AUD: Kangaroos pounce loons and kiwis - TDS

Research Team at TDS, suggests that the price action in AUD has been surprisingly resilient since the Brexit vote.

Key Quotes

“Indeed, it has rallied 0.3% against the USD since the vote, outperforming nearly all of the majors. This outperformance comes in spite of uncertainty over the election and the warning from Moody's about Australia's credit rating. We expect AUD to continue its outperformance in the dollar bloc so look to buy the dips rather than fade the rallies against CAD and NZD over the coming weeks.

Our high-frequency fair value models show AUD/NZD is the better tactical trade of the two. For a start, the first chart shows that the cross is two standard deviations cheap to our fair value model, pointing to a level above 1.06. This reflects the underpricing of the cross against its two primary drivers: rate spreads and terms of trade. Both indicators suggest that fair value for the cross is around 1.10. The market will keep a close eye on Australia's employment report this week but barring a significant downside miss the combination of stable global growth and the Fed on hold benefits AUD. Possible easing from some G5 nations adds further support for AUD.

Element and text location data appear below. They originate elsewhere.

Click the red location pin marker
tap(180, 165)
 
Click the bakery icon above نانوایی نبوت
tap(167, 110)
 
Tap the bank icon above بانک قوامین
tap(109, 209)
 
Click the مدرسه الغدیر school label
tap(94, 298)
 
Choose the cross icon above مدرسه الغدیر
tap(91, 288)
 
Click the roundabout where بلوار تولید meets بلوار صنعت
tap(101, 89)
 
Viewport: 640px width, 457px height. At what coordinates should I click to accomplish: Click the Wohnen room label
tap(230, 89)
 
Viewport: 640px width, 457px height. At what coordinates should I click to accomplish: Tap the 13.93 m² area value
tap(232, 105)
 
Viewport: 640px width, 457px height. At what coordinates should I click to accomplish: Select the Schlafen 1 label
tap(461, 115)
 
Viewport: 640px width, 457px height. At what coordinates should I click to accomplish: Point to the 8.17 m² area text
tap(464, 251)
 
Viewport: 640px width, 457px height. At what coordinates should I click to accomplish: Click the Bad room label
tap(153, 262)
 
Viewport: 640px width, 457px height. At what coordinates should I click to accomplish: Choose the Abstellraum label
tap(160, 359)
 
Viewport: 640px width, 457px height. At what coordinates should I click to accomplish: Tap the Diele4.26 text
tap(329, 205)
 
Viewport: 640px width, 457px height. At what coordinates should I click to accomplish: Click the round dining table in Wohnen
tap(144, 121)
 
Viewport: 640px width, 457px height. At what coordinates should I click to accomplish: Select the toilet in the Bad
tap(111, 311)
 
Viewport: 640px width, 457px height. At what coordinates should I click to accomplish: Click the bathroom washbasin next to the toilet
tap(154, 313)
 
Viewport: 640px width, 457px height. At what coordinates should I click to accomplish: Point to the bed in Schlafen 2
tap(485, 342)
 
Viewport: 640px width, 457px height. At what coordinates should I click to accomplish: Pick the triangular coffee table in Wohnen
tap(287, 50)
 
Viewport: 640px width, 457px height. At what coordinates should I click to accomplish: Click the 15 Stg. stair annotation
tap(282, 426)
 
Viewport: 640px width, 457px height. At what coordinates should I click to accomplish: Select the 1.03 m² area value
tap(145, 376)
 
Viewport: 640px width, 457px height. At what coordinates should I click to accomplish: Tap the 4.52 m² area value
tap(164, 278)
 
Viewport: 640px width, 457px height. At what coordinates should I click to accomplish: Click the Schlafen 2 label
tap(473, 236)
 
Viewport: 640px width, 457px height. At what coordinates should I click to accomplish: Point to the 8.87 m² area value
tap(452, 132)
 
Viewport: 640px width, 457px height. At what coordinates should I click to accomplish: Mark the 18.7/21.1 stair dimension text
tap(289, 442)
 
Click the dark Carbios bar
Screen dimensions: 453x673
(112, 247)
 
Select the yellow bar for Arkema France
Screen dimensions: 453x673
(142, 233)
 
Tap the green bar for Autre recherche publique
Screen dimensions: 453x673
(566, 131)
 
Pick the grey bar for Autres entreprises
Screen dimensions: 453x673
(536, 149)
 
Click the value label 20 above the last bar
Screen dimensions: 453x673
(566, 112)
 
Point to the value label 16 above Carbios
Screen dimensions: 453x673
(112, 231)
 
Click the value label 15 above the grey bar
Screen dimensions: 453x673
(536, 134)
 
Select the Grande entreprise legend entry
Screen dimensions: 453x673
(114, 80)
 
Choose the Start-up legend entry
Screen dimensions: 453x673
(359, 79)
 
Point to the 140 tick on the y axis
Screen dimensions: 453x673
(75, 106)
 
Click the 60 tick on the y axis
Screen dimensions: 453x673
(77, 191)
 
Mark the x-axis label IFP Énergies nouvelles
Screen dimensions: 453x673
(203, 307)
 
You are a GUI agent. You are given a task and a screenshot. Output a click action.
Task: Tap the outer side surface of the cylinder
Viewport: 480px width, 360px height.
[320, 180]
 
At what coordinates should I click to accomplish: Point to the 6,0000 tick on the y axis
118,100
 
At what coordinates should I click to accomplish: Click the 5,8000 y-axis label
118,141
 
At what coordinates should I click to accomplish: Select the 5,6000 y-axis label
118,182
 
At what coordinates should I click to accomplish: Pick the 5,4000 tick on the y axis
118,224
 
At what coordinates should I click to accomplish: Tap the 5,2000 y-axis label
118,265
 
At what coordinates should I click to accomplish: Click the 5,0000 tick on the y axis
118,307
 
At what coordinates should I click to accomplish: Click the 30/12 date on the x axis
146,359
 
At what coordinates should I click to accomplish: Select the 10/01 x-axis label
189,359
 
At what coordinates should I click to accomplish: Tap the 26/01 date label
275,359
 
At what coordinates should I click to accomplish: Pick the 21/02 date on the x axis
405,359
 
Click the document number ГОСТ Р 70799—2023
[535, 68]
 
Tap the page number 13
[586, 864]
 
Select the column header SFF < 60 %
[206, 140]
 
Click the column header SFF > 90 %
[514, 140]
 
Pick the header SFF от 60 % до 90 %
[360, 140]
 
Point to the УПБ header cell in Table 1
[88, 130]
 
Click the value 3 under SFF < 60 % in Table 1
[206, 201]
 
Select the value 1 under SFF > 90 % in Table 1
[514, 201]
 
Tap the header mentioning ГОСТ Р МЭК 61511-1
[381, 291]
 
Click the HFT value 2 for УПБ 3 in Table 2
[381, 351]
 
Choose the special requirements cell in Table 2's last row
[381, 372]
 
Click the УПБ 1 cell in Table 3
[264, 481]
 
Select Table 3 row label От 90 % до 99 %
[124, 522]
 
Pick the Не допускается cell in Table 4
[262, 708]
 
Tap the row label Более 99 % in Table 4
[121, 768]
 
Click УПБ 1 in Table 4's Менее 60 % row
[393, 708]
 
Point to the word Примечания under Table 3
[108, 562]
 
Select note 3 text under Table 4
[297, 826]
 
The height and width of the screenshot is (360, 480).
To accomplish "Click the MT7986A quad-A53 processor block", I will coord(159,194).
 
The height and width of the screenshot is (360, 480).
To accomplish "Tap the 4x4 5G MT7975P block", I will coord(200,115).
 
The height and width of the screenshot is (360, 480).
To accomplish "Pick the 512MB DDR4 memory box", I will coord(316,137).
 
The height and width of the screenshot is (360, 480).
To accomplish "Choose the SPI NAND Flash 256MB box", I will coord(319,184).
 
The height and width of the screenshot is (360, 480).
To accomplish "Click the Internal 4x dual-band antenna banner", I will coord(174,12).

For AUD/CAD, our high-frequency model shows the cross is trading relatively close to implied levels. Even so, the second chart indicates that CAD positioning look overextended with longs just shy of the three-year high. AUD, on the other hand, sits in the middle of its three-year range. We also think CAD looks vulnerable this week to a shift in tone from the BoC given softer growth and the deterioration in trade. This should result in considerable headwinds for CAD in H2. We also note that AUD maintains a healthy balance of payments, so its real yield advantage has probably helped to offset its current account deficit while CAD’s flows have deteriorated.

Finally, we also believe that AUD has to some degree shed its high-beta status in the G10. We showed recently that CAD, not AUD, has demonstrated the greatest sensitivity to different proxies to risk appetite over the past few months. The probably reflects in part the shift in terms of trade and associated inflows that have supported CAD over the past few months. Meanwhile, the third chart shows that Australian data surprises have outperformed the rest of the dollar bloc since April. Domestic trends have seen the RBA shift to a more neutral, suggesting market pricing may be too dovish.”